AUSTIN (Reuters) – The Federal Reserve needs to “get out of the way” until at least mid-year, Dallas Fed President Robert Kaplan said on Friday, citing downside risks to the U.S. economy including slowing global growth, weakness in housing and manufacturing and tighter financial conditions.

“It’s very important that the Fed get out of the way here and take no action in terms of the Fed funds rate for the time being,” Kaplan told the Texas Lyceum in Austin, adding that his base case is for the Fed to leave rates unchanged until at least June.

The Fed on Wednesday left rates unchanged, discarded a promise for “further gradual increases” in interest rates and said it would be “patient” before making any further moves.

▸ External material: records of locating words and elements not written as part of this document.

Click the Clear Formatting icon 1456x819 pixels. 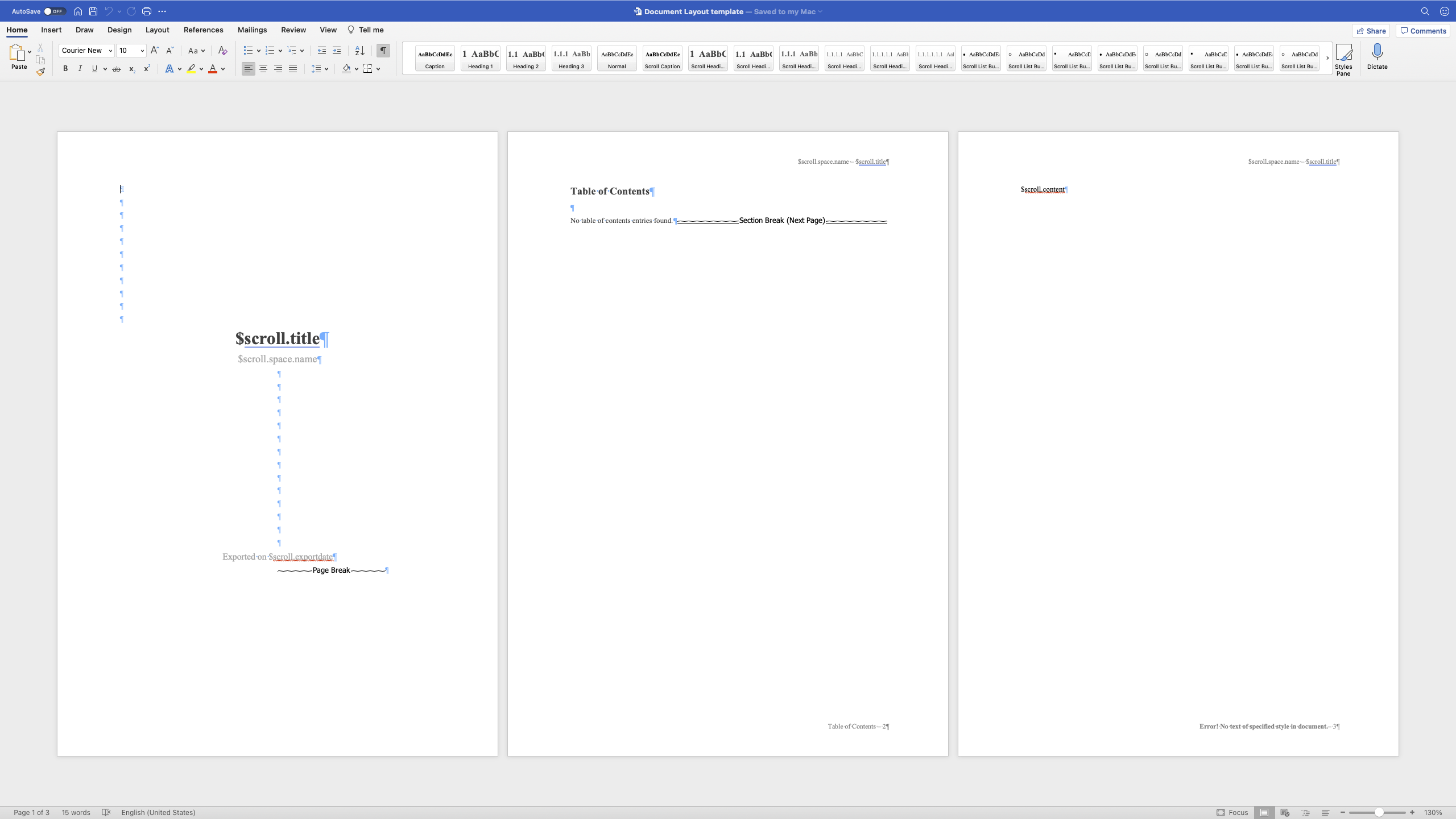pyautogui.click(x=222, y=51)
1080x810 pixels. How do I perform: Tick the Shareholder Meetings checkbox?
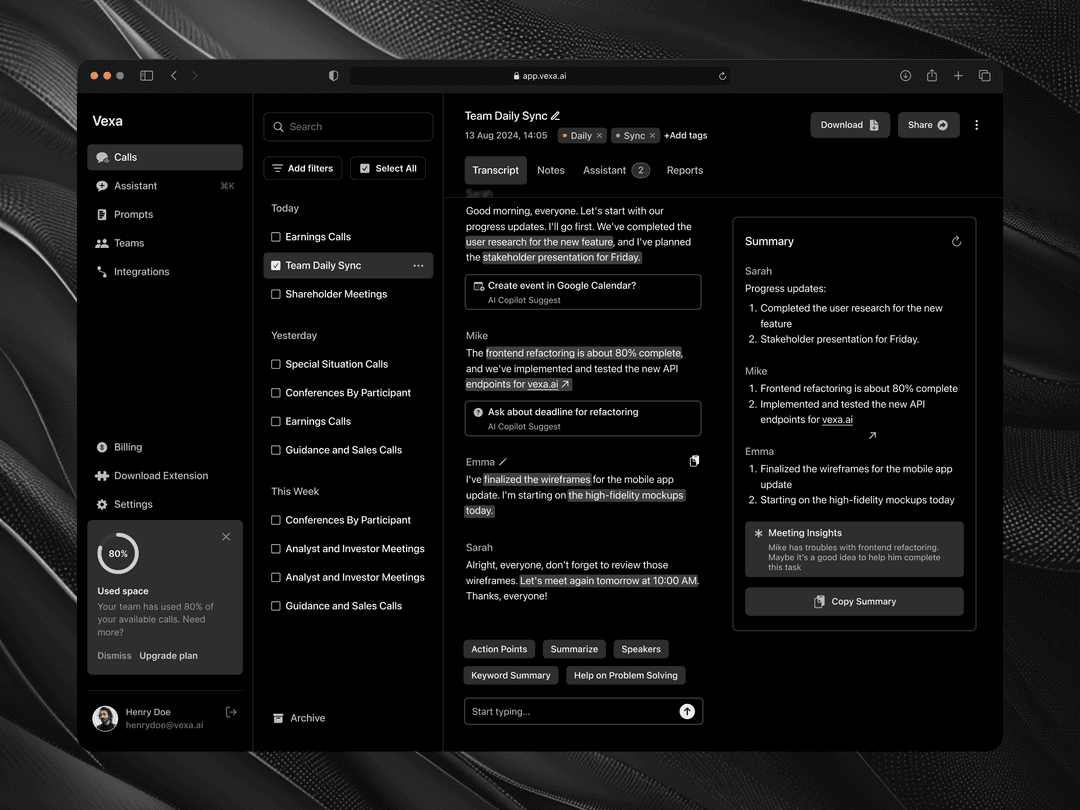coord(276,294)
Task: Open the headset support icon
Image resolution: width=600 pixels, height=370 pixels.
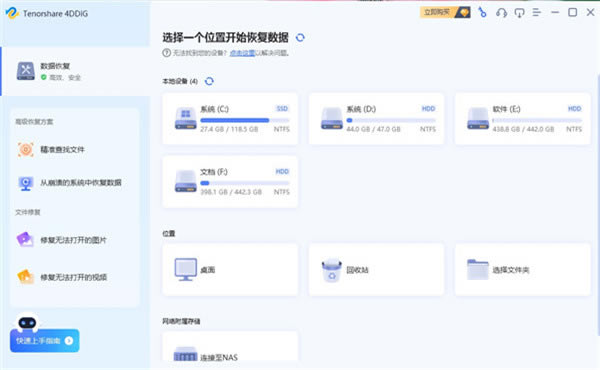Action: [501, 13]
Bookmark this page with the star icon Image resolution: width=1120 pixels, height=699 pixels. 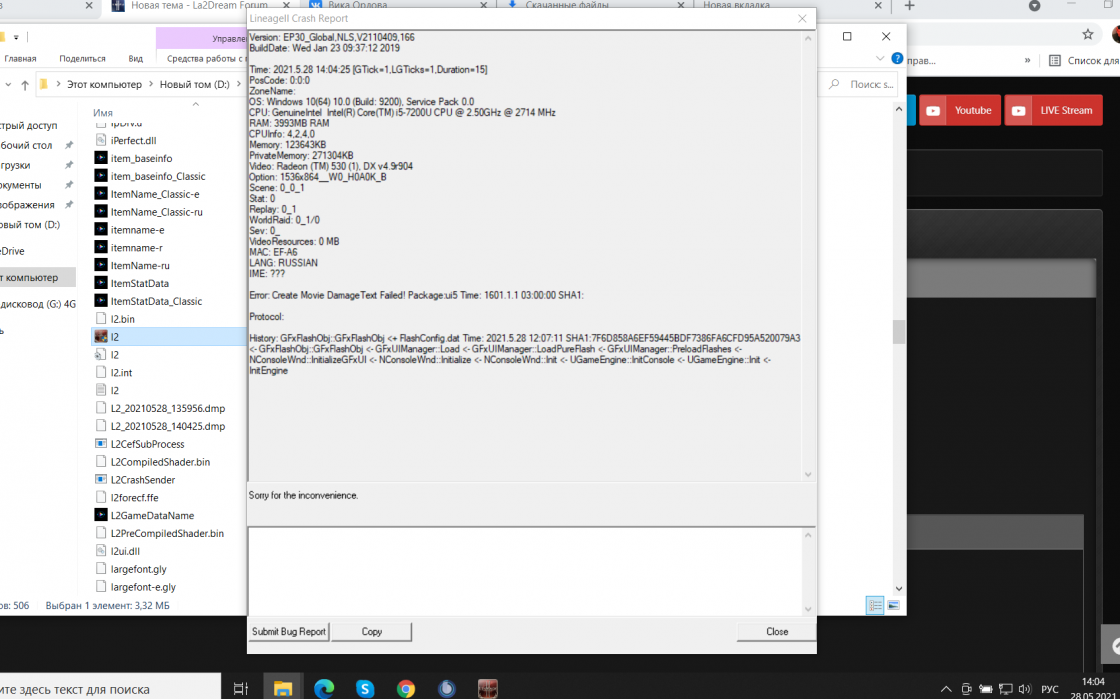(x=1088, y=34)
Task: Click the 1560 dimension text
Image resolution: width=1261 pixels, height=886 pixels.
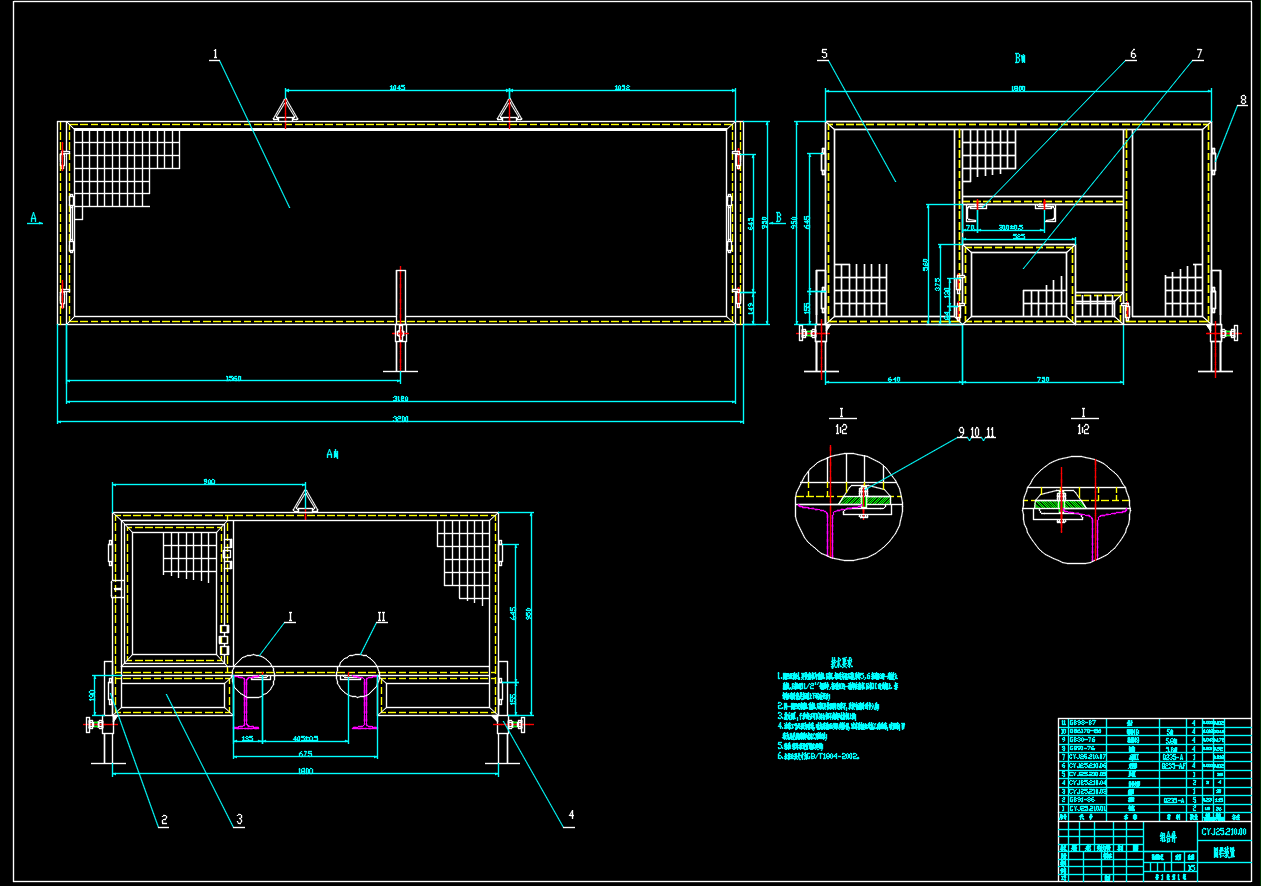Action: pos(233,378)
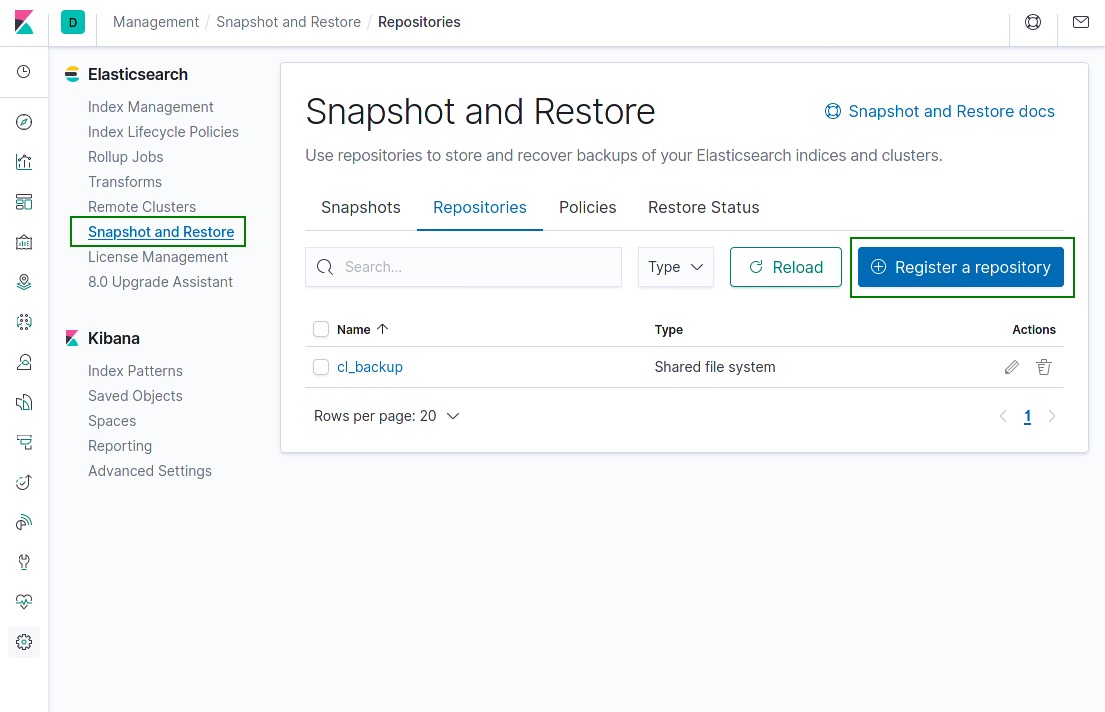The width and height of the screenshot is (1105, 712).
Task: Change rows per page from 20
Action: [386, 415]
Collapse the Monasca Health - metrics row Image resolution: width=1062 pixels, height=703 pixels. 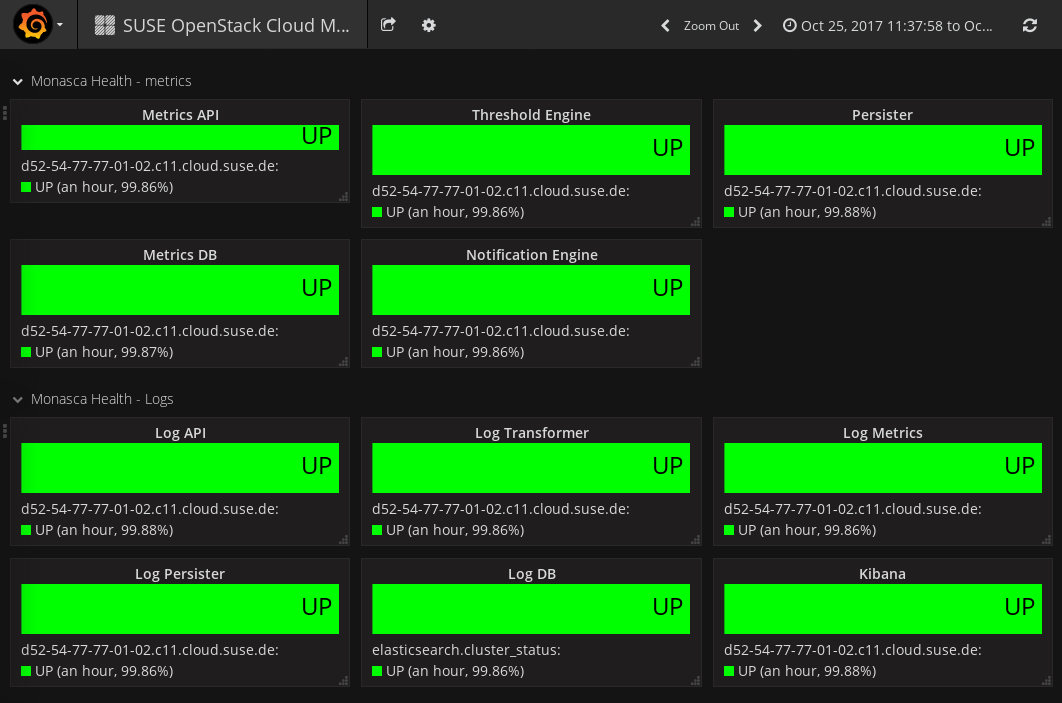point(18,81)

Fed Chairman Jerome Powell on Wednesday said the case for rate increases had “weakened” in recent weeks.

It was a big turnaround for the central bank, which just six weeks ago had signaled it would press ahead on interest rate hikes begun in December 2015.

The Federal Reserve Bank of Dallas president did say he retained the right to reexamine the Fed’s pause in rate hikes as more economic data come in.

For the next couple of quarters, he said, “my base case is the Fed would take no action on the Fed funds rate at all so I guess that would take us through June.” By then, he said, “I am hopeful that some of these uncertainties and issues will resolve themselves.”

Kaplan did not comment on a report early Friday showing U.S. job growth surged in January. Instead he said he sees downside risk to his forecast for 2 percent growth this year, including slowing growth in China and elsewhere, and widening credit spreads in U.S. financial markets that suggest financial conditions are tighter and less conducive to growth.

He also said he saw signs that interest-rate-sensitive parts of the economy like housing and manufacturing are already weakening, though the Fed’s rate hikes over the past several years have yet to fully make their way through the economy.